Il gestore del sito anti-immigrati: «Raccontando bufale razziste facevo soldi a palate»


Ci sono volti anni ma alla fine la polizia postale ha finalmente chiuso uno di quegli innumerevoli siti che spacciano bufale razziste sul web. Migliaia di euro venivano regolarmente incamerati ogni mese semplicemente scrivendo notizie false che raccontavano fatti mai avvenuti, il tutto nella certezza di come tali atti sarebbero stati premiati dalla sete di odio di chi cerca scuse in grado di legittimare i loro più bassi istinti.
Tra le pubblicazioni figuravano articoli come "Catania, 15enne bruciato vivo. Massacrato perché cristiano". "Roma: extracomunitario tenta di stuprare bambina. Interviene un passante e lo demolisce". "Napoli, ospitano un pakistano a cena: stupra la figlia e viene picchiato dal padre". "Marocchino salva bambino in mare e poi muore per la fatica". "Quattro tunisini stuprano la moglie e poi uccidono il marito a sprangate". "Nigeriano stupra madre e figlia, il marito gli getta l’acido sul pene". "Immigrato violenta bambina di 7 anni. Il padre gli taglia le palle e gliele fa ingoiare".
L'Espresso ha intervistato il responsabile di quella truffa, il quale non nasconde come dietro alle sue gesta ci fosse solo la volontà di trarne un guadagno economico: «Ogni mille visite guadagnavo due euro», dice.
Il sito Senzacensura.eu viaggiava sui 500 mila lettori al mese grazie a racconti di come gli italiani («brava gente già stremata dalla crisi») erano vittime di immigrati brutti e cattivi. Se tra i lettori c'era chi voleva cospargere d'acido o tagliare i testicoli ad un immigrato, il ragazzo si metteva all'opera per inventarsi notizie in cui questi atti divenivano una realtà. Poi era Facebook a diffondere la bufala attraverso quegli stessi schemi di disinformazione in cui l'assenza di controlli ed di autorevolezza hanno creato mostri immaginari (si pensi anche solo a come l'integralismo cattolico sia riuscito a diffondere e propagandare la fantomatica «ideologia gender», riuscendo persino a convincere qualcuno che quella follia esista davvero).

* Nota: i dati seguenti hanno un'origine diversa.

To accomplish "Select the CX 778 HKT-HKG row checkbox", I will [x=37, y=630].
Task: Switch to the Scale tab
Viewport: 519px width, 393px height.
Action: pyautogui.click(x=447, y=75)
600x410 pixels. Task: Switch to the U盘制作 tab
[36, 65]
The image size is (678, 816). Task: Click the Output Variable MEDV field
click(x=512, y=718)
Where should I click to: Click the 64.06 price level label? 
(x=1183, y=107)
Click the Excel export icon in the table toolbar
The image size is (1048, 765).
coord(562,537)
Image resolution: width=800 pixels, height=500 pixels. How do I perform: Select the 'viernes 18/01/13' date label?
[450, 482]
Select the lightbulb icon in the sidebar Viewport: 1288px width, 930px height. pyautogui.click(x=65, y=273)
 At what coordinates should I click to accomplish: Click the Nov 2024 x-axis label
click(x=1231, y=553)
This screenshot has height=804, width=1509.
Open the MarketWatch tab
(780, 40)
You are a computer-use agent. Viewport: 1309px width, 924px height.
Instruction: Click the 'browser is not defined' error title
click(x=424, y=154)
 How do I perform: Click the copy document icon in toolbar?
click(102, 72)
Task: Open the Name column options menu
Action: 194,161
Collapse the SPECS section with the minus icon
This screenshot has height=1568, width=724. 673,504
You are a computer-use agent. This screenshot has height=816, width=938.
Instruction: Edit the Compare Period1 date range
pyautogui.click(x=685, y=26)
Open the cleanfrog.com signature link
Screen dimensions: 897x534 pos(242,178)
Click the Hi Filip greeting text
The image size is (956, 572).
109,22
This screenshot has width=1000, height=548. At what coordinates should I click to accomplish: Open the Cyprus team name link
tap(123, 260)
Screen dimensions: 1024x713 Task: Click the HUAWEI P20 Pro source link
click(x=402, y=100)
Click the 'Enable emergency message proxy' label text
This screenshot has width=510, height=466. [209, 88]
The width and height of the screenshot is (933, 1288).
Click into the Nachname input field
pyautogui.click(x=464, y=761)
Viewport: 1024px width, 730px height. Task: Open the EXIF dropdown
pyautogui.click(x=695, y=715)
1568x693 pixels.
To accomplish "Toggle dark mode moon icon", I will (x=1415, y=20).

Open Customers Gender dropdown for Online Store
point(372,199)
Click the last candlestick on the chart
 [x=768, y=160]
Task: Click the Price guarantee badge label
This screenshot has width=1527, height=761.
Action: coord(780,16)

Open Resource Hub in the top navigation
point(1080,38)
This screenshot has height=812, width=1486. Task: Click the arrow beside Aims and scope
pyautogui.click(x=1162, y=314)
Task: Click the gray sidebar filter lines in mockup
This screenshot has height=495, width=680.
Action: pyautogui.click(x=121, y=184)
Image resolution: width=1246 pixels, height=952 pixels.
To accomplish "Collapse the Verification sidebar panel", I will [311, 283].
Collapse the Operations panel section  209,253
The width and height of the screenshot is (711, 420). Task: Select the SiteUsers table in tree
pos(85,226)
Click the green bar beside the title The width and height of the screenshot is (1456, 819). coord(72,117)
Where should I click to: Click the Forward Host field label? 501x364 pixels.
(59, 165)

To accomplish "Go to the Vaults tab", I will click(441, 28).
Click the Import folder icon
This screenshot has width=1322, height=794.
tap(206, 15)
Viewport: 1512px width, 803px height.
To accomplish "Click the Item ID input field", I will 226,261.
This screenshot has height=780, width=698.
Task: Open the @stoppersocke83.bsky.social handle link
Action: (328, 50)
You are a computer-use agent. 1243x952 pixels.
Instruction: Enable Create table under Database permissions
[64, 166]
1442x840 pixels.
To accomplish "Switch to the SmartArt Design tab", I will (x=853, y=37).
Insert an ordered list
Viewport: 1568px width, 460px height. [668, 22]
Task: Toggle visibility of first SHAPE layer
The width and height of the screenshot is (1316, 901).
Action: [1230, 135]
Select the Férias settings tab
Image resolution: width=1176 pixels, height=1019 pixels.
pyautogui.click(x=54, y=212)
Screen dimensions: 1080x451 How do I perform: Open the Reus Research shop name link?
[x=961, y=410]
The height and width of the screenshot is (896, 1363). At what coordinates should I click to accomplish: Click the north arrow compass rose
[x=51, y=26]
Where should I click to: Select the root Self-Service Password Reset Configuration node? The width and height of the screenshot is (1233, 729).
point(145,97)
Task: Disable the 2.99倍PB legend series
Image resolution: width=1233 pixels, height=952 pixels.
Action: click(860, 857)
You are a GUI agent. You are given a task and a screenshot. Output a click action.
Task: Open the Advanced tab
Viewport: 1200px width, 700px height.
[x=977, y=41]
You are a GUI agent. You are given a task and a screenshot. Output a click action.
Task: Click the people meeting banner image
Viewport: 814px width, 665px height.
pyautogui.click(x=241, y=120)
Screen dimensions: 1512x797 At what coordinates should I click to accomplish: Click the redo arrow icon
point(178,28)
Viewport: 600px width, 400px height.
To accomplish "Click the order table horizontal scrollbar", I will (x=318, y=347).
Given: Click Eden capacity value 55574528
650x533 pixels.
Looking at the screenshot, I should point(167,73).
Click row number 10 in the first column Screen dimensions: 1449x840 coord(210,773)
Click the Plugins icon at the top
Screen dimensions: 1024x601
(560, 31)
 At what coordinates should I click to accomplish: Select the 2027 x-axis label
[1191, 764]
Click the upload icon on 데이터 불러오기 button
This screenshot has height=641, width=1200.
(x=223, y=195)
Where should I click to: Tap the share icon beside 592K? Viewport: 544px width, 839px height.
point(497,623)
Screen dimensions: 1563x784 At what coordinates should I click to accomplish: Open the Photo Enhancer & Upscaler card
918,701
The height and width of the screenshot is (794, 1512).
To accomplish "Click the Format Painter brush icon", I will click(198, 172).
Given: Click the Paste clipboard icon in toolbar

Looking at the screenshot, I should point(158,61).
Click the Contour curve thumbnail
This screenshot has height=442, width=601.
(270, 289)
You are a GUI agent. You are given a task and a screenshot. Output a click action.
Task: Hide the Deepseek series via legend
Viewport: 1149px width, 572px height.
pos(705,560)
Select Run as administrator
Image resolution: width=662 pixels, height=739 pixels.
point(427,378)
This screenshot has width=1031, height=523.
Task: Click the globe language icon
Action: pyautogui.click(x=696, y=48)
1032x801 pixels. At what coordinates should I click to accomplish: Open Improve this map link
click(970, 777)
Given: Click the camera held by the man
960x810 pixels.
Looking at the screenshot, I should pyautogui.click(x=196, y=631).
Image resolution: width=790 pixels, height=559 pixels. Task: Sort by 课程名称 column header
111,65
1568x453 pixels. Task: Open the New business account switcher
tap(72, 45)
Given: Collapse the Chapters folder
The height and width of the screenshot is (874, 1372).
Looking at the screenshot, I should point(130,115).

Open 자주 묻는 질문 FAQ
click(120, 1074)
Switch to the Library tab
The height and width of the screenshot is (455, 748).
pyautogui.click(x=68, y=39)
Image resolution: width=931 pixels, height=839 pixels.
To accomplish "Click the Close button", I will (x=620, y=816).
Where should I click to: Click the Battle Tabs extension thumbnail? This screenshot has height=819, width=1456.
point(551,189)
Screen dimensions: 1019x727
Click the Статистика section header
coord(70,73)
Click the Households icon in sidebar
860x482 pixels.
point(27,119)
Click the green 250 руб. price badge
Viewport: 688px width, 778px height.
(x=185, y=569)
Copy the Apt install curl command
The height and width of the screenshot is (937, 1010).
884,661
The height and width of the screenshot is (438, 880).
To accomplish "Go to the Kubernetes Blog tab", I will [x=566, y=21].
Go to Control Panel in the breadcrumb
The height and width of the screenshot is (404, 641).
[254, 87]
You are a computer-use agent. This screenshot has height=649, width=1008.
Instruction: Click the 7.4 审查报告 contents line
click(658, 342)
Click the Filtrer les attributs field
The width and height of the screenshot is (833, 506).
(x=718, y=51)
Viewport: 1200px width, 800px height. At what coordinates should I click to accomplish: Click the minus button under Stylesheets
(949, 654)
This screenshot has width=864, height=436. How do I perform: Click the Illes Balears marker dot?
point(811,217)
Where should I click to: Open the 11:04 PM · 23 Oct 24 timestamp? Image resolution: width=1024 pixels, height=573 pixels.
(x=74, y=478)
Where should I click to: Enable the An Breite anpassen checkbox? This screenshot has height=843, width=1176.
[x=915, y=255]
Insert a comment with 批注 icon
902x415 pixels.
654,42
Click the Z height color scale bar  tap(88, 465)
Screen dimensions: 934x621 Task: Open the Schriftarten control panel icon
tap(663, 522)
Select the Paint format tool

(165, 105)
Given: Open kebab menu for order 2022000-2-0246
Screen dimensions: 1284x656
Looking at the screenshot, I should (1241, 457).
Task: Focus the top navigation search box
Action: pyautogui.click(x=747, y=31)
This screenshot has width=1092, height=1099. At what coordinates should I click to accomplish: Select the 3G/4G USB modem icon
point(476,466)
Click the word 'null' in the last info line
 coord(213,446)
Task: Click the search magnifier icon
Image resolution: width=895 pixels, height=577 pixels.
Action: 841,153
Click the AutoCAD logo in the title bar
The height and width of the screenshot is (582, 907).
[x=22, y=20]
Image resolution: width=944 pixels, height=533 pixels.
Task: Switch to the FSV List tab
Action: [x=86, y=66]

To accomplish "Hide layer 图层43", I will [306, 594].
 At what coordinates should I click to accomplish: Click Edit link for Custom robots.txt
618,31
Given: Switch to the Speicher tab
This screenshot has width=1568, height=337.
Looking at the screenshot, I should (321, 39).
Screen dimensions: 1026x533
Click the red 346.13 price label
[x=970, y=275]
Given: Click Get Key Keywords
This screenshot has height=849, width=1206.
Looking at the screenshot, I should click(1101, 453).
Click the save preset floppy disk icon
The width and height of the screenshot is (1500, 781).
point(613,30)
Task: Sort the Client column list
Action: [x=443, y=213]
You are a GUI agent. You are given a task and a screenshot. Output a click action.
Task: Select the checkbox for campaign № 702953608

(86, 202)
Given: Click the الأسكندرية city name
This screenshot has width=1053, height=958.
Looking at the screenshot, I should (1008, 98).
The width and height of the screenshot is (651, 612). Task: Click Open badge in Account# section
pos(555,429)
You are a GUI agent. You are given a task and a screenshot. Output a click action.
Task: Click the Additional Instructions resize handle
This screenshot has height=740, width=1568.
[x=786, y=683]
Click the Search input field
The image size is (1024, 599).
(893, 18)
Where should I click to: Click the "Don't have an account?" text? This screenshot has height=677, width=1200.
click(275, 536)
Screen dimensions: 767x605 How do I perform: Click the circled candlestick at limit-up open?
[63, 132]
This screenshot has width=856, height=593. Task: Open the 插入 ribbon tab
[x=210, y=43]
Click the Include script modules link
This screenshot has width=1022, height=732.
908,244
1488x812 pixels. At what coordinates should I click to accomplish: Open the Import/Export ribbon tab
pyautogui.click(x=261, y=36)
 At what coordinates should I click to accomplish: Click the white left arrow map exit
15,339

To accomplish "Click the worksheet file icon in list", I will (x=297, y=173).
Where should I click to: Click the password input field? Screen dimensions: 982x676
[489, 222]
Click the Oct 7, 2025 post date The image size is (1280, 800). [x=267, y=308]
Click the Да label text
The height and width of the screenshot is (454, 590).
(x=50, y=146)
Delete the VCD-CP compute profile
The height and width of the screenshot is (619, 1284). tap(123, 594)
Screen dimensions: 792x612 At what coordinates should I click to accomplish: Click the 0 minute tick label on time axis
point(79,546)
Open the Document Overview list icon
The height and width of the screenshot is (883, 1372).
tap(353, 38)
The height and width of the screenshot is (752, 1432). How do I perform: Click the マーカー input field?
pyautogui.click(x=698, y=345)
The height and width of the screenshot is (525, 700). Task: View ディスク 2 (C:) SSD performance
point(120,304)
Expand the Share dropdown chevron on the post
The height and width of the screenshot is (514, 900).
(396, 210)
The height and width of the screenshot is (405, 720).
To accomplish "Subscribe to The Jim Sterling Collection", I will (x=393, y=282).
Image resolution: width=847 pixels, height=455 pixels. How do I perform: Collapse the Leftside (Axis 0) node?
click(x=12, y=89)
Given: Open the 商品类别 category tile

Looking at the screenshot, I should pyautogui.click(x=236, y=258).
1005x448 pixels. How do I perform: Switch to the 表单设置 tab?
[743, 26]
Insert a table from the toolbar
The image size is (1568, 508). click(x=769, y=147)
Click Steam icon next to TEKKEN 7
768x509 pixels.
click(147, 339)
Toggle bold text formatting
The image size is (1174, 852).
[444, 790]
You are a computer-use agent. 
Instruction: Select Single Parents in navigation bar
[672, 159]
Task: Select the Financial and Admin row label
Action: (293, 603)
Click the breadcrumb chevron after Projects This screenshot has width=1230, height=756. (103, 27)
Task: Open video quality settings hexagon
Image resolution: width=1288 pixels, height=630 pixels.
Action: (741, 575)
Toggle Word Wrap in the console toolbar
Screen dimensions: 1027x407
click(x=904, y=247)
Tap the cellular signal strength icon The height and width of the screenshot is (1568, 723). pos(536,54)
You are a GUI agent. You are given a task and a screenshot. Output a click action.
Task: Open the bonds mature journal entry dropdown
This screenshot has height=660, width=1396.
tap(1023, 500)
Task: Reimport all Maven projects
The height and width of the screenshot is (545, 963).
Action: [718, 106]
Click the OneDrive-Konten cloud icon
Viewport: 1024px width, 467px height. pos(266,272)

Dietro a tutto questo c'era Gianluca Lipani, uno studente di vent'anni che sul web si firmava "Il divulgatore". Si descriveva come «un webmaster che cerca di dar voce agli italiani tramite la diffusione virale. Da troppo tempo noi italiani subiamo le spergiure di uno Stato ignobile che pensa a sfamare i propri governanti e lasciare nella miseria i cittadini. Da questo momento saprete la verità grazie alle informazioni che vi pongo giorno dopo giorno. Solo tramite l'informazione, quella vera, riusciremo a distruggere questa situazione che ormai affligge la vita di molti italiani».
A fargli venire questa idea è stato «un noto uomo politico, con i suoi famosi discorsi populistici contro i migranti, ho notato subito la notevole attenzione che catturavano le sue parole d'ordine». «Allora mi è venuto in mente di creare un sito con discorsi e una retorica simile -dice- se può farlo un Onorevole, perché non può farlo un ragazzo disoccupato?».
Il ragazzo racconta anche come «le mie notizie erano chiaramente inventate: solo chi non ha facoltà di discernimento poteva crederci. Dico questo senza voler offendere in nessun modo il mio pubblico, grazie a cui le notizie diventavano estremamente virali, e alla velocità della luce. Una volta resomi conto di quanto tirasse il tema "immigrazione", ho proseguito su questo solco continuando a pubblicare notizie false e infondate. Fingendo che fossero vere, altrimenti chi le avrebbe più lette?»
Immancabile è anche l'assolutizzazione: «io non sono un razzista, né tantomeno un divulgatore di odio razziale, ma un ragazzo normalissimo che cercava di fare qualche euro scrivendo», sostiene il ragazzo. Ora dovrà rispondere del reato di per istigazione alla discriminazione razziale.